From the first line to the last, give the data again exactly.

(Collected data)
● ● ● ● ● ● ●

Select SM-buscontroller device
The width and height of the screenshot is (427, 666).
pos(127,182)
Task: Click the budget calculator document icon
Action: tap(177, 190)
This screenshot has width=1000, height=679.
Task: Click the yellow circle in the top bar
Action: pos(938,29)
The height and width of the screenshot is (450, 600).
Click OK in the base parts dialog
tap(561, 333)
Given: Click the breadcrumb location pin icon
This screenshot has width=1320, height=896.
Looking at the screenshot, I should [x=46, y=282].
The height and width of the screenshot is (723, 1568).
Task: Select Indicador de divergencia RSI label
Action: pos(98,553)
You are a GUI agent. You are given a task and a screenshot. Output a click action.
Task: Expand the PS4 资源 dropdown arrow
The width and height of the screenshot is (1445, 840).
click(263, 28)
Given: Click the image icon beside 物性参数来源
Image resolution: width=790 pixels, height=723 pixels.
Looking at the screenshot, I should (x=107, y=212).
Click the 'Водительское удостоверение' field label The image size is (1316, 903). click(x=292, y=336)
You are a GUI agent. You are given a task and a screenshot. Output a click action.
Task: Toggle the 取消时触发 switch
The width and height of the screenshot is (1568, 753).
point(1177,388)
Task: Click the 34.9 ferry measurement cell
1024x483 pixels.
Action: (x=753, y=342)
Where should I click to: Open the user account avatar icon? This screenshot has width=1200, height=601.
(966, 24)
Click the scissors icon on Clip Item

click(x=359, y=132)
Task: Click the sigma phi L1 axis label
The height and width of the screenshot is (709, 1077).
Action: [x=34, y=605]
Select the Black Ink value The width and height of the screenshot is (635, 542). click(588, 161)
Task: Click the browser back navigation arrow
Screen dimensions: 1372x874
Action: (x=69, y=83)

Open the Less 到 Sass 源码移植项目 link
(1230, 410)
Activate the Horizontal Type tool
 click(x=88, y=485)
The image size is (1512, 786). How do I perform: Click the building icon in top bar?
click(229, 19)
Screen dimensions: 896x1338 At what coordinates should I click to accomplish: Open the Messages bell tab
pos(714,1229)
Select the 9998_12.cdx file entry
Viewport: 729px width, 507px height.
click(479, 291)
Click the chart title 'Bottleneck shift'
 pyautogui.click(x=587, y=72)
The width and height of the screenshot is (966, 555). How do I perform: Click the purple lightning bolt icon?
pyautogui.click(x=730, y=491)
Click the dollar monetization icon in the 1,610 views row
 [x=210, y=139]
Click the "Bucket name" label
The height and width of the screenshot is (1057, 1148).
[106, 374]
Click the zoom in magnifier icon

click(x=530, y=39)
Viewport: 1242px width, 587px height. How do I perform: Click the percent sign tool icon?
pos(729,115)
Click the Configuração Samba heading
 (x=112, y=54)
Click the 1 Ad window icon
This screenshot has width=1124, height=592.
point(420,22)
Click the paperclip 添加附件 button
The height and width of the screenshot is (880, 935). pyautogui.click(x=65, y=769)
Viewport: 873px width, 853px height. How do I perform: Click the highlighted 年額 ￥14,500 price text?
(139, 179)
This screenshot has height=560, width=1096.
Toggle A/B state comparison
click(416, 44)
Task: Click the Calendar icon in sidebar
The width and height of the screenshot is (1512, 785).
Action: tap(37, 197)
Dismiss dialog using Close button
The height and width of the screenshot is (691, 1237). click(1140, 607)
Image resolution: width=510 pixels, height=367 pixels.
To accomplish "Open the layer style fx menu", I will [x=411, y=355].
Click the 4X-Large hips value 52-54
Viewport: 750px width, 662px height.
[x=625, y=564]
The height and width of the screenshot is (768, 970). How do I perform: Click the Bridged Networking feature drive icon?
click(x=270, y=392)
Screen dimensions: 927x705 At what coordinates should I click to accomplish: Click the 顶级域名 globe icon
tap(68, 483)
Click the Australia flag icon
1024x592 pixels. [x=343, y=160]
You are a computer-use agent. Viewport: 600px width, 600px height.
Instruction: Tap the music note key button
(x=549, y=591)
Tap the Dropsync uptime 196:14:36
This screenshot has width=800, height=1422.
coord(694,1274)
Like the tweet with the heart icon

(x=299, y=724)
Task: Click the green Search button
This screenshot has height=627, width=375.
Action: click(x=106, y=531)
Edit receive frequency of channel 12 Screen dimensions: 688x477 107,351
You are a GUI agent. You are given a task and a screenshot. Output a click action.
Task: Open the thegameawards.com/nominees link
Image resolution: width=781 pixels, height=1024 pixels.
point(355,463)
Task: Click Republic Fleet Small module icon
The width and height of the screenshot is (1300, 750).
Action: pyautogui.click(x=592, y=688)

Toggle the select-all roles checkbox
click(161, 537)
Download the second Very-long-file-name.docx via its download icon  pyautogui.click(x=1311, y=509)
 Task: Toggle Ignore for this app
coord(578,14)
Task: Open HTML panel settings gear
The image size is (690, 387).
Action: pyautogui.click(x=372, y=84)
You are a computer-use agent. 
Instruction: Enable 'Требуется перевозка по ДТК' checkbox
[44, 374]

● ● ● ● ● ● ●

• Response area:
Select SM-buscontroller device
The width and height of the screenshot is (427, 666).
pos(127,182)
Task: Click the budget calculator document icon
Action: tap(177, 190)
This screenshot has width=1000, height=679.
Task: Click the yellow circle in the top bar
Action: pos(938,29)
The height and width of the screenshot is (450, 600).
Click OK in the base parts dialog
tap(561, 333)
Given: Click the breadcrumb location pin icon
This screenshot has width=1320, height=896.
Looking at the screenshot, I should [x=46, y=282].
The height and width of the screenshot is (723, 1568).
Task: Select Indicador de divergencia RSI label
Action: pos(98,553)
You are a GUI agent. You are given a task and a screenshot. Output a click action.
Task: Expand the PS4 资源 dropdown arrow
The width and height of the screenshot is (1445, 840).
click(263, 28)
Given: Click the image icon beside 物性参数来源
Image resolution: width=790 pixels, height=723 pixels.
Looking at the screenshot, I should (x=107, y=212).
Click the 'Водительское удостоверение' field label The image size is (1316, 903). click(x=292, y=336)
You are a GUI agent. You are given a task and a screenshot. Output a click action.
Task: Toggle the 取消时触发 switch
The width and height of the screenshot is (1568, 753).
point(1177,388)
Task: Click the 34.9 ferry measurement cell
1024x483 pixels.
Action: (x=753, y=342)
Where should I click to: Open the user account avatar icon? This screenshot has width=1200, height=601.
(966, 24)
Click the scissors icon on Clip Item

click(x=359, y=132)
Task: Click the sigma phi L1 axis label
The height and width of the screenshot is (709, 1077).
Action: [x=34, y=605]
Select the Black Ink value The width and height of the screenshot is (635, 542). click(588, 161)
Task: Click the browser back navigation arrow
Screen dimensions: 1372x874
Action: (x=69, y=83)

Open the Less 到 Sass 源码移植项目 link
(1230, 410)
Activate the Horizontal Type tool
 click(x=88, y=485)
The image size is (1512, 786). How do I perform: Click the building icon in top bar?
click(229, 19)
Screen dimensions: 896x1338 At what coordinates should I click to accomplish: Open the Messages bell tab
pos(714,1229)
Select the 9998_12.cdx file entry
Viewport: 729px width, 507px height.
click(479, 291)
Click the chart title 'Bottleneck shift'
 pyautogui.click(x=587, y=72)
The width and height of the screenshot is (966, 555). How do I perform: Click the purple lightning bolt icon?
pyautogui.click(x=730, y=491)
Click the dollar monetization icon in the 1,610 views row
 [x=210, y=139]
Click the "Bucket name" label
The height and width of the screenshot is (1057, 1148).
[106, 374]
Click the zoom in magnifier icon

click(x=530, y=39)
Viewport: 1242px width, 587px height. How do I perform: Click the percent sign tool icon?
pos(729,115)
Click the Configuração Samba heading
 (x=112, y=54)
Click the 1 Ad window icon
This screenshot has width=1124, height=592.
point(420,22)
Click the paperclip 添加附件 button
The height and width of the screenshot is (880, 935). pyautogui.click(x=65, y=769)
Viewport: 873px width, 853px height. How do I perform: Click the highlighted 年額 ￥14,500 price text?
(139, 179)
This screenshot has height=560, width=1096.
Toggle A/B state comparison
click(416, 44)
Task: Click the Calendar icon in sidebar
The width and height of the screenshot is (1512, 785).
Action: tap(37, 197)
Dismiss dialog using Close button
The height and width of the screenshot is (691, 1237). click(1140, 607)
Image resolution: width=510 pixels, height=367 pixels.
To accomplish "Open the layer style fx menu", I will [x=411, y=355].
Click the 4X-Large hips value 52-54
Viewport: 750px width, 662px height.
[x=625, y=564]
The height and width of the screenshot is (768, 970). How do I perform: Click the Bridged Networking feature drive icon?
click(x=270, y=392)
Screen dimensions: 927x705 At what coordinates should I click to accomplish: Click the 顶级域名 globe icon
tap(68, 483)
Click the Australia flag icon
1024x592 pixels. [x=343, y=160]
You are a computer-use agent. Viewport: 600px width, 600px height.
Instruction: Tap the music note key button
(x=549, y=591)
Tap the Dropsync uptime 196:14:36
This screenshot has width=800, height=1422.
coord(694,1274)
Like the tweet with the heart icon

(x=299, y=724)
Task: Click the green Search button
This screenshot has height=627, width=375.
Action: click(x=106, y=531)
Edit receive frequency of channel 12 Screen dimensions: 688x477 107,351
You are a GUI agent. You are given a task and a screenshot. Output a click action.
Task: Open the thegameawards.com/nominees link
Image resolution: width=781 pixels, height=1024 pixels.
point(355,463)
Task: Click Republic Fleet Small module icon
The width and height of the screenshot is (1300, 750).
Action: pyautogui.click(x=592, y=688)

Toggle the select-all roles checkbox
click(161, 537)
Download the second Very-long-file-name.docx via its download icon  pyautogui.click(x=1311, y=509)
 Task: Toggle Ignore for this app
coord(578,14)
Task: Open HTML panel settings gear
The image size is (690, 387).
Action: pyautogui.click(x=372, y=84)
You are a computer-use agent. 
Instruction: Enable 'Требуется перевозка по ДТК' checkbox
[44, 374]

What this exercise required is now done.